Sinclair scrutinizes prejudice and stereotypes
Social psychologist Stacey Sinclair deconstructs prejudice.
Photo by Richard Robinson.
“My research aims to demonstrate the power our social relationships have on our social beliefs,” said Sinclair, assistant professor of psychology. Much of her work contradicts what social psychologists have assumed for years.
Recently, Sinclair demonstrated how an interpersonal relationship could reduce a person’s automatic prejudice — an unconscious association of either “good” or “bad” with different social groups, a process once thought to be unchangeable.
Students participating in one study were exposed to a Caucasian or African-American experimenter who wore either a plain T-shirt or an antiracism T-shirt. Students also were influenced to either “like” or “dislike” the experimenter — by means of an offer of candy or a rude remark, for example.

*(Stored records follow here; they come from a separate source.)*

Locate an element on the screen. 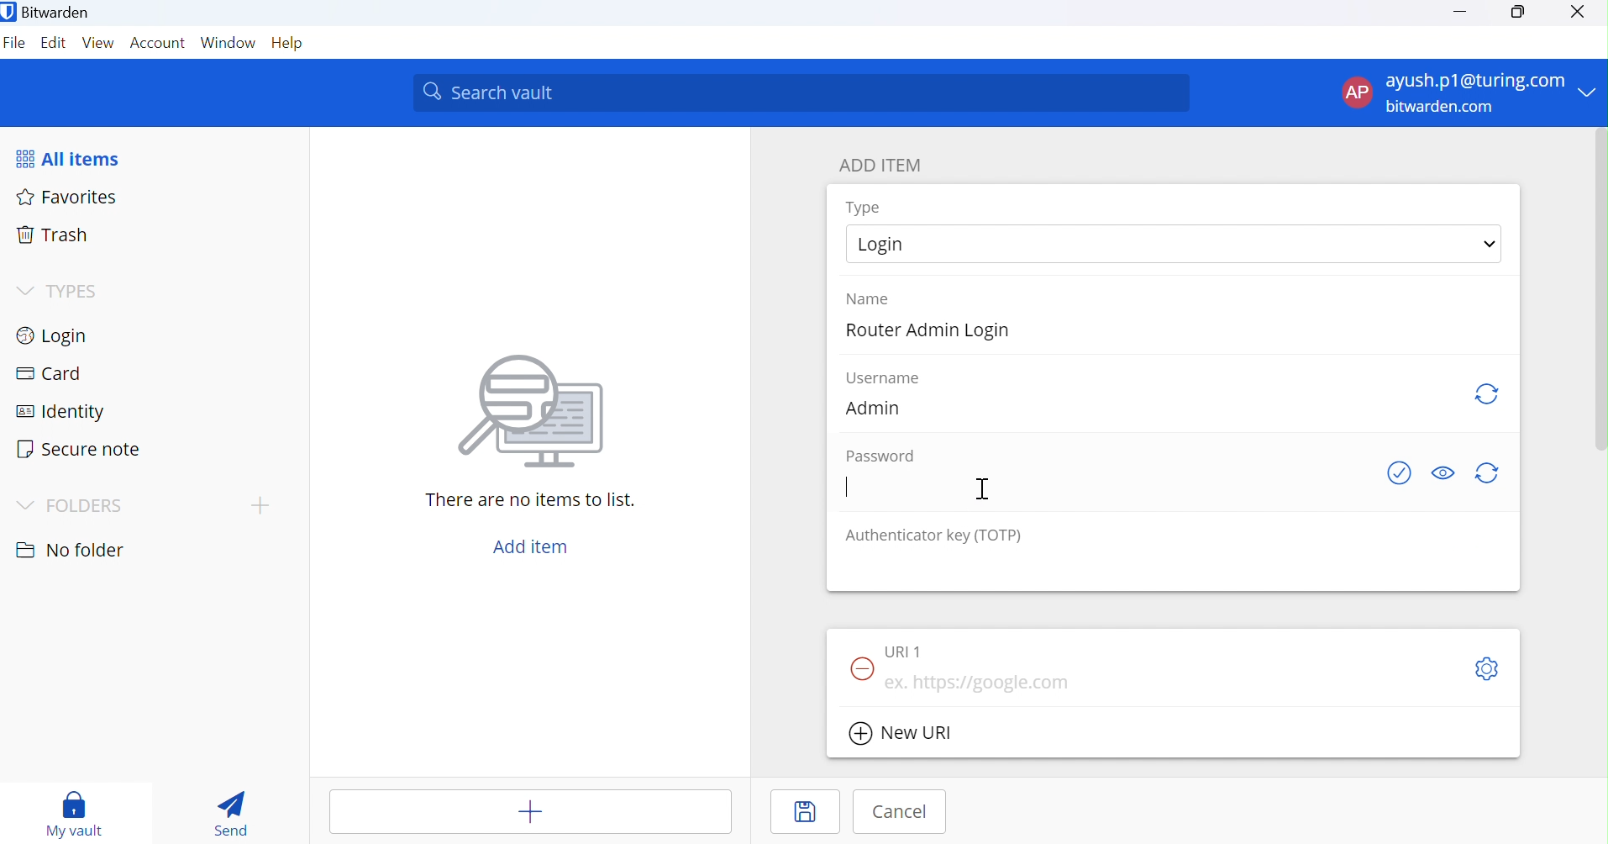  Authenticator key (TOTP) is located at coordinates (934, 534).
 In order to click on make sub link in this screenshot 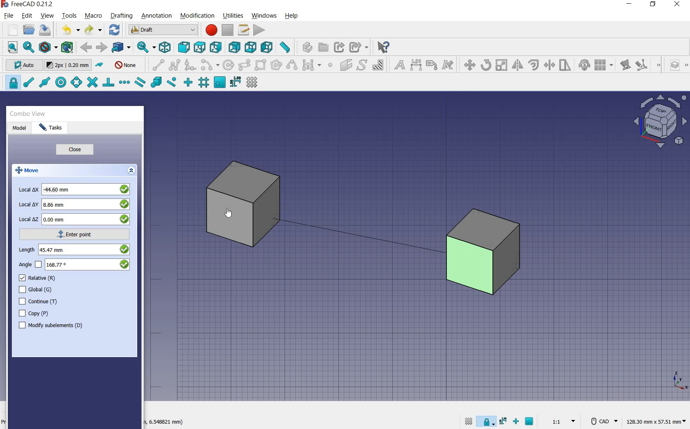, I will do `click(358, 47)`.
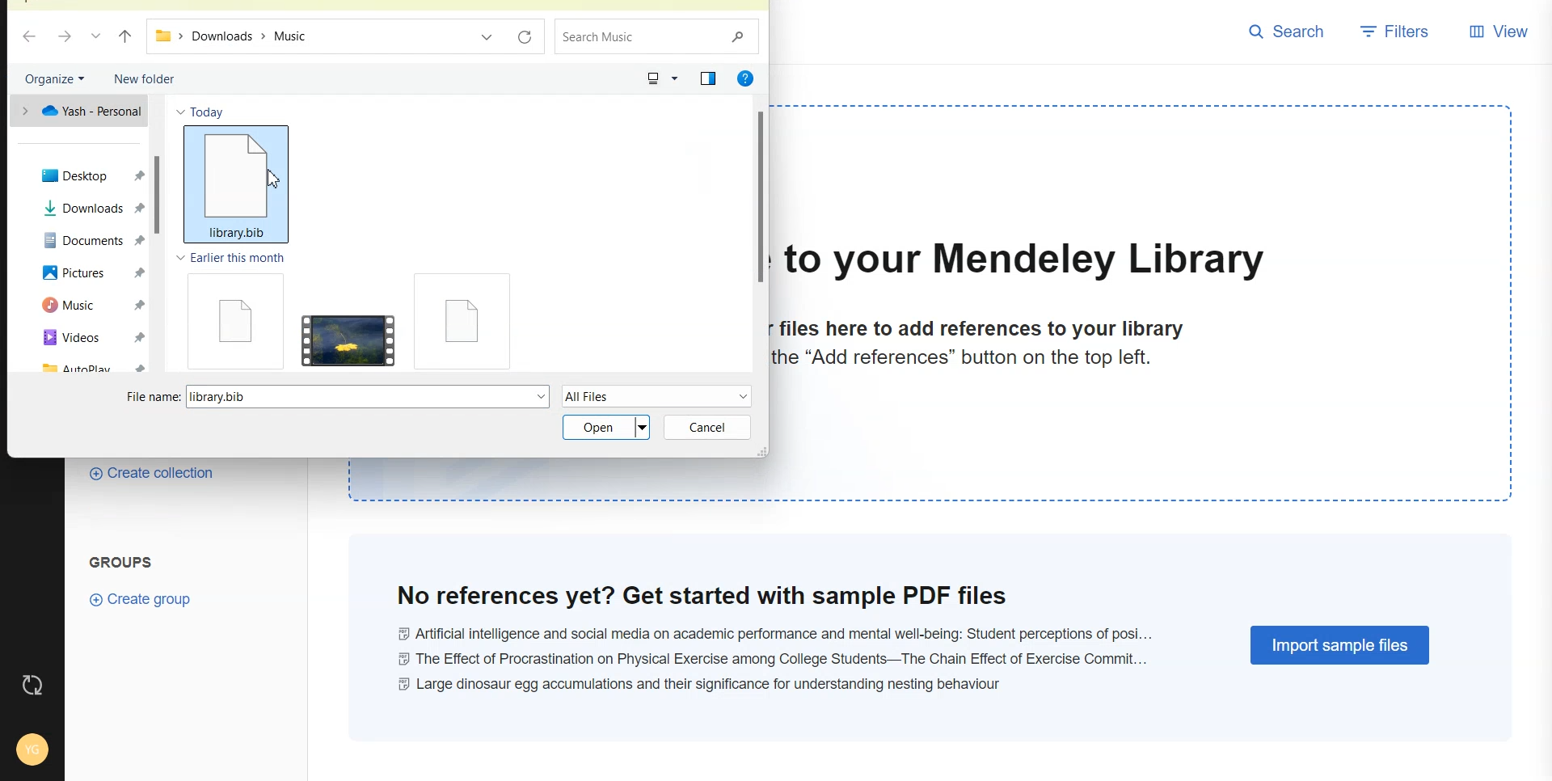  I want to click on Vertical scroll bar, so click(158, 233).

Regardless of the experimenter’s race, “we found that a student’s automatic prejudice was reduced, albeit unconsciously, based on the perceived antiracism beliefs held by the experimenter when the experimenter was liked by the student,” explained Sinclair. The next phase of her research will be studying how long the automatic prejudice adjustment lasts.
Sinclair is also studying how a person’s perception of being stereotyped can affect self-views. “Classic social psychology assumes that members of stereotyped groups ubiquitously and inevitably hold stereotype-consistent self-views. I argue that self-stereotyping can be a function of the interpersonal environment,” said Sinclair, who is beginning to explore this idea with African-American students in relation to their overall academic self-evaluation, as well as with female students and how they evaluate their math skills.
Sinclair said she “tried hard not to be a psychology major” while studying economics as an undergraduate at Stanford. But a passion for psychology helped her change her mind and pursue a doctorate in psychology at UCLA. Said Sinclair: “Our self-understanding is just more flexible than psychologists originally gave it credit for.”